**Exercise instructions**.
**A.** Answer these from the article on school air purifiers:
(i) Which school district received the donated Corsi-Rosenthal boxes?
(ii) In what month did the students and faculty build the purifiers?
(iii) In what kinds of places does Covid-19 transmit more easily?
**B.** Duplicate everything in the air purifier article from "A group of students" down to "shelters, and beyond.".

Indoor Air Quality Initiative Builds Air Purifiers to Stop Spread of Covid-19 in Public Schools

A group of students and faculty pose in front of a truck filled with DIY air purifiers.
UConn students and faculty spent a few hours on a Saturday in March building DIY air purifiers to help combat the spread of Covid-19 in public spaces. The Corsi-Rosenthal boxes were donated to Coventry Public Schools. (Mikala Kane/UConn photo)

Covid-19 transmits more easily in overcrowded and poorly ventilated places. To address this, the School of Nursing has united with UConn Health and other groups in the UConn community to create the Indoor Air Quality Initiative, building inexpensive do-it-yourself air purifiers as part of a project to improve community health in local elementary schools, homeless shelters, and beyond.

[Stored data entries]

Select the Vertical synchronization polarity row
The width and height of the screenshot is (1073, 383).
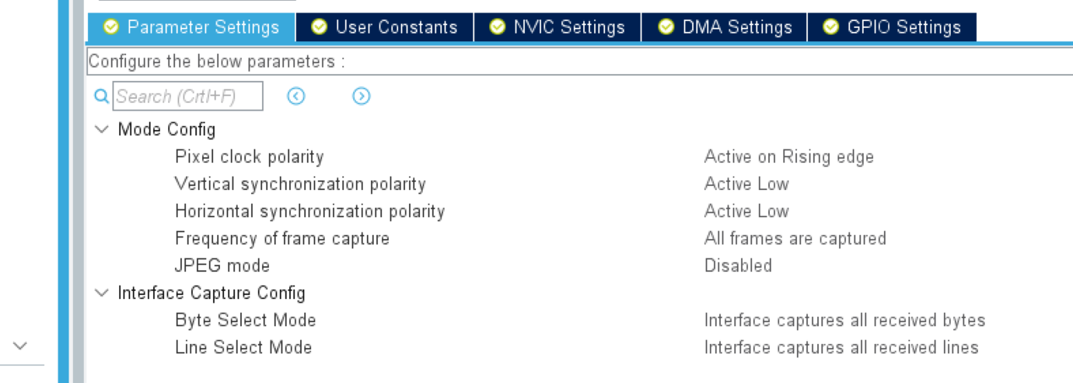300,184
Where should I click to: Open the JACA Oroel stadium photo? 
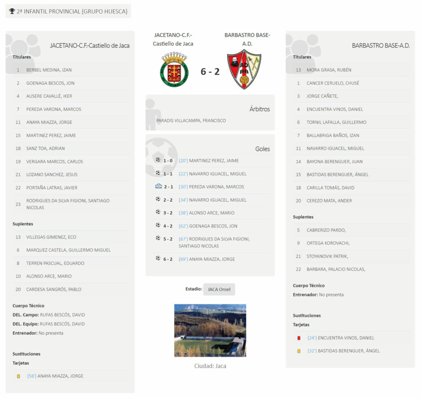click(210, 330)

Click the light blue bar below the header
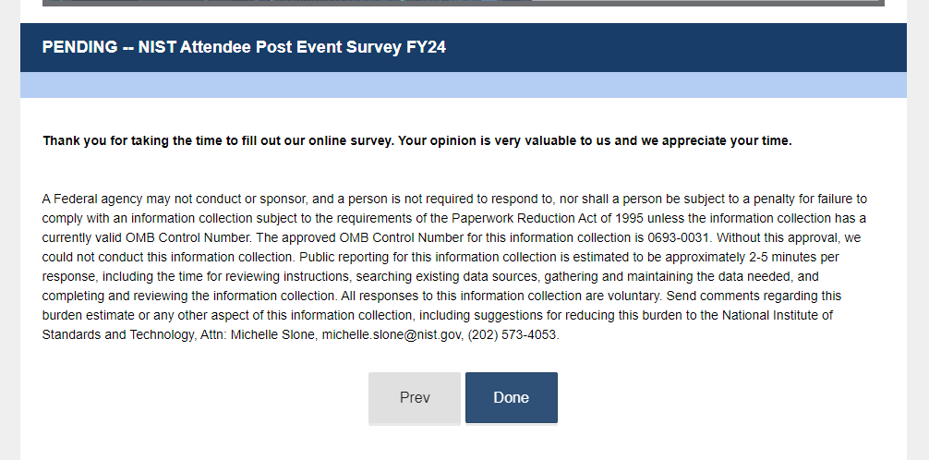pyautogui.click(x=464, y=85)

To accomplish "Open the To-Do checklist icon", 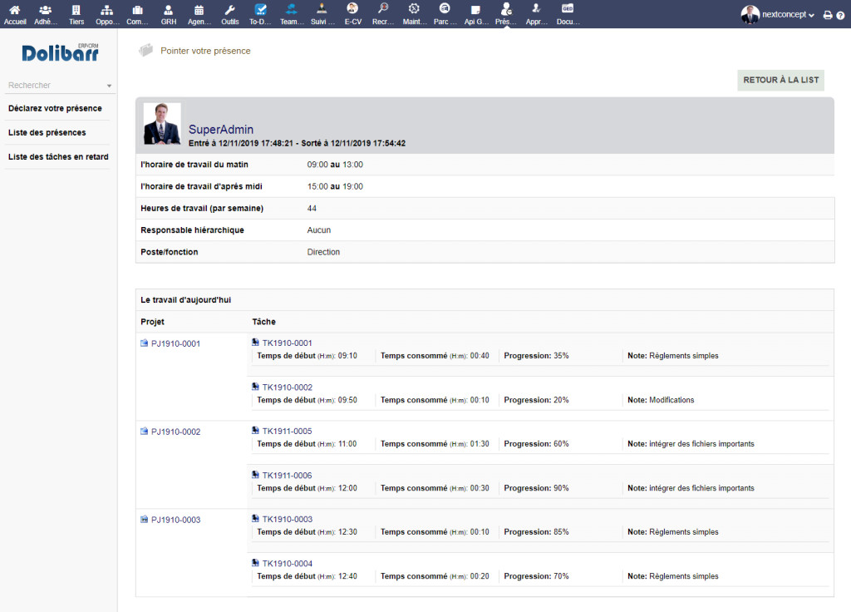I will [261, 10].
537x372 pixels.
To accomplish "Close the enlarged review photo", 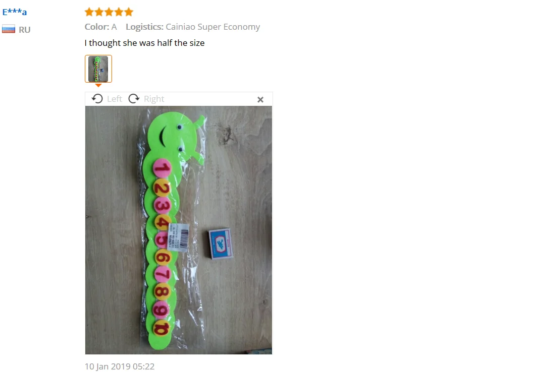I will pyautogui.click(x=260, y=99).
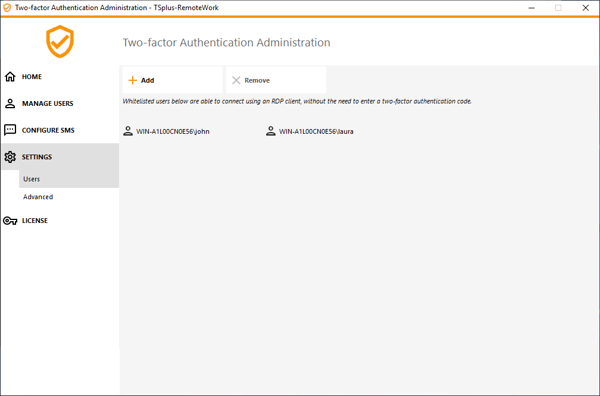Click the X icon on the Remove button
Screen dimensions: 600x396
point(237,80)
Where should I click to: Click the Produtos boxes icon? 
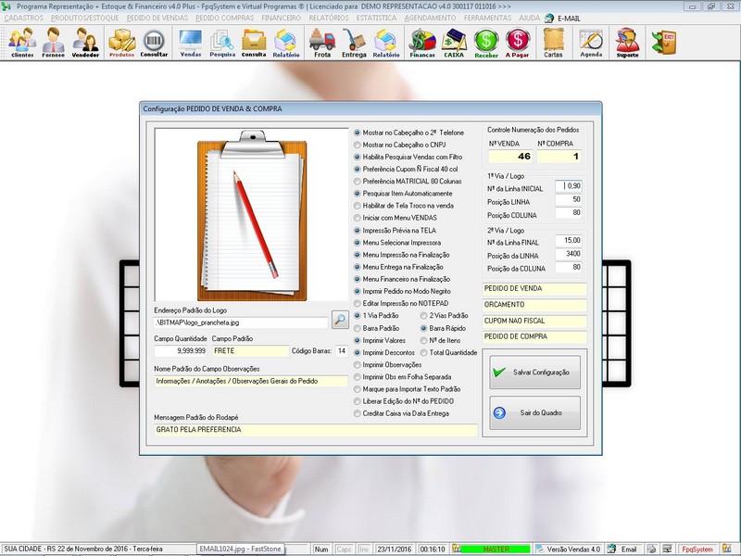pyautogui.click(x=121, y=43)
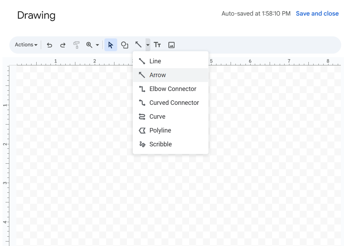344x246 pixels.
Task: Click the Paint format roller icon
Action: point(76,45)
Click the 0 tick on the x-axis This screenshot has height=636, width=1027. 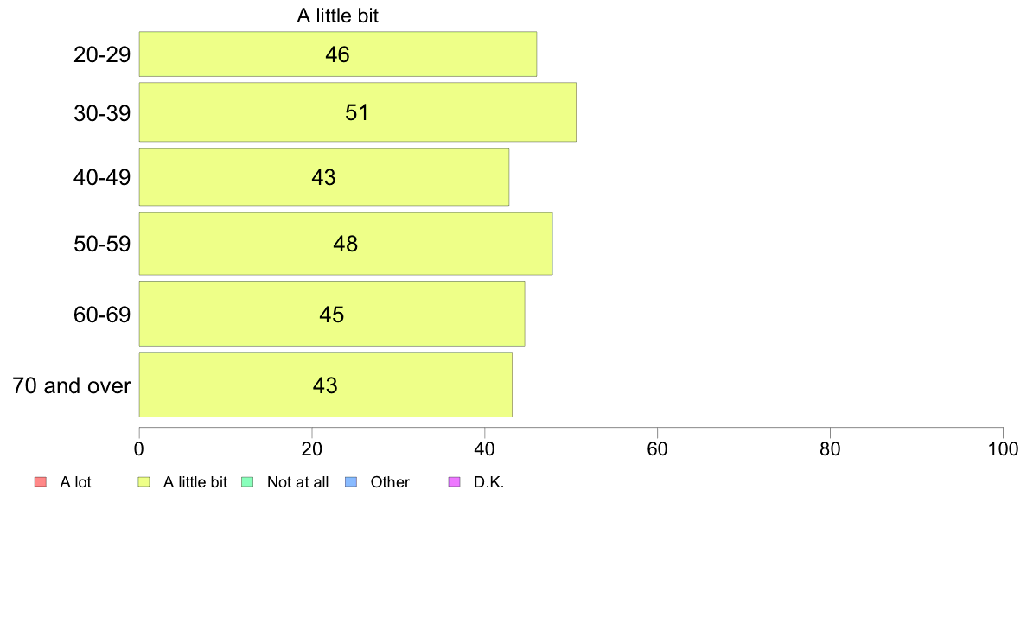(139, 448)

**Results by task**.
**A.**
(i) Coventry Public Schools
(ii) March
(iii) Overcrowded and poorly ventilated places

**B.**
A group of students and faculty pose in front of a truck filled with DIY air purifiers.
UConn students and faculty spent a few hours on a Saturday in March building DIY air purifiers to help combat the spread of Covid-19 in public spaces. The Corsi-Rosenthal boxes were donated to Coventry Public Schools. (Mikala Kane/UConn photo)

Covid-19 transmits more easily in overcrowded and poorly ventilated places. To address this, the School of Nursing has united with UConn Health and other groups in the UConn community to create the Indoor Air Quality Initiative, building inexpensive do-it-yourself air purifiers as part of a project to improve community health in local elementary schools, homeless shelters, and beyond.